Hari ini dua tulisan yang mendapat posisi terhormat di Kompasiana (HL) masing-masing ditulis oleh Kompasianers Ryan M dan Muhammad Armand. Saya pada dasarnya setuju dengan pesan umum dari tulisan Ryan mengenai kehati-hatian untuk menjaga tutur kata. Juga setuju dengan pesan umum dari tulisan Mohammad Armand soal teori psikologi yang digarisbawahinya. Tetapi, saya mendapati sejumlah pokok kritis yang perlu saya tanggapi pada bagian-bagian di bawah ini.
Tanggapan untuk Ryan M
Saya setuju separoh dengan Ryan M bahwa kata "anjing" yang digunakan dalam konteks makian untuk Ahok pada rapat mediasi berujung kisruh kemarin, adalah tidak etis. Bukan hanya itu, umpatan bergaung rasis juga terdengar dari mulut para anggota DPRD DKI Jakarta pada saat itu. Dan karena umpatan-umpatan ini terkait langsung dengan etika, maka harus ditolak pada kesempatan pertama!

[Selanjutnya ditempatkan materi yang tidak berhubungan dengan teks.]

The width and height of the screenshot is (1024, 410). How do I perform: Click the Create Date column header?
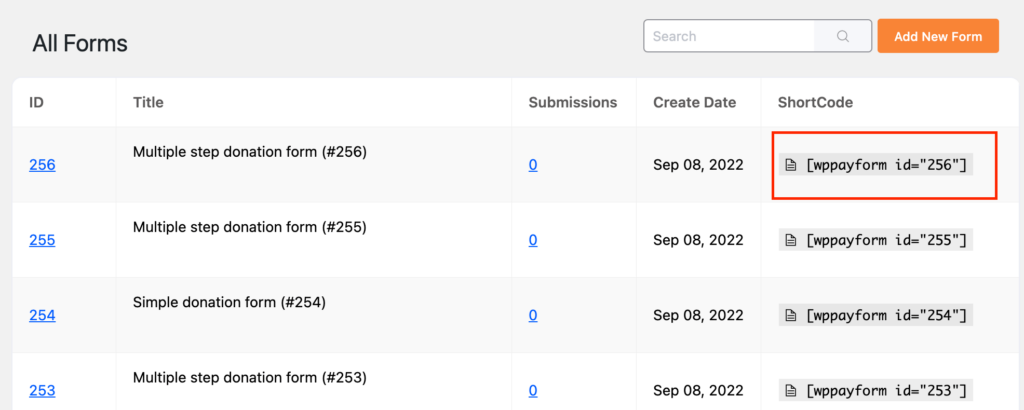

Tetapi, saya tidak setuju dengan Ryan M yang menaruh ungkapan "nenek lu" dari Ahok pada level ketidaketisan yang setara dengan ungkapan "anjing" dari mulut oknum anggota DPRD di atas. Ryan M, tampaknya menggunakan jurus "pukul rata" di sini tanpa memperhatikan konteks penggunaan kata-kata itu. Dalam penelusuran saya, ada dua lapisan konteks yang mesti dipertimbangkan (baca di sini):
- Ahok menggunakan sebutan itu dalam sebuah catatan atau sebut saja coretan pribadi di atas kertas usulan dana sejumlah Rp. 8,8 triliun dari DPRD untuk sosialisasi pemahaman kepada masyarakat terkait SK-SK Gubernur.
- Entah apa pun maksud spesifiknya, lontaran itu adalah luapan kekesalan yang sangat beralasan. Beralasan karena dana sebesar itu masa' hanya mau digunakan untuk sosialisasi pemahaman terkait SK-SK? Sesuatu yang sangat absurd. Dan kekesalan itu juga memperlihatkan nurani yang tidak ingin dana sebesar itu terhambur untuk keperluan yang tidak substansial.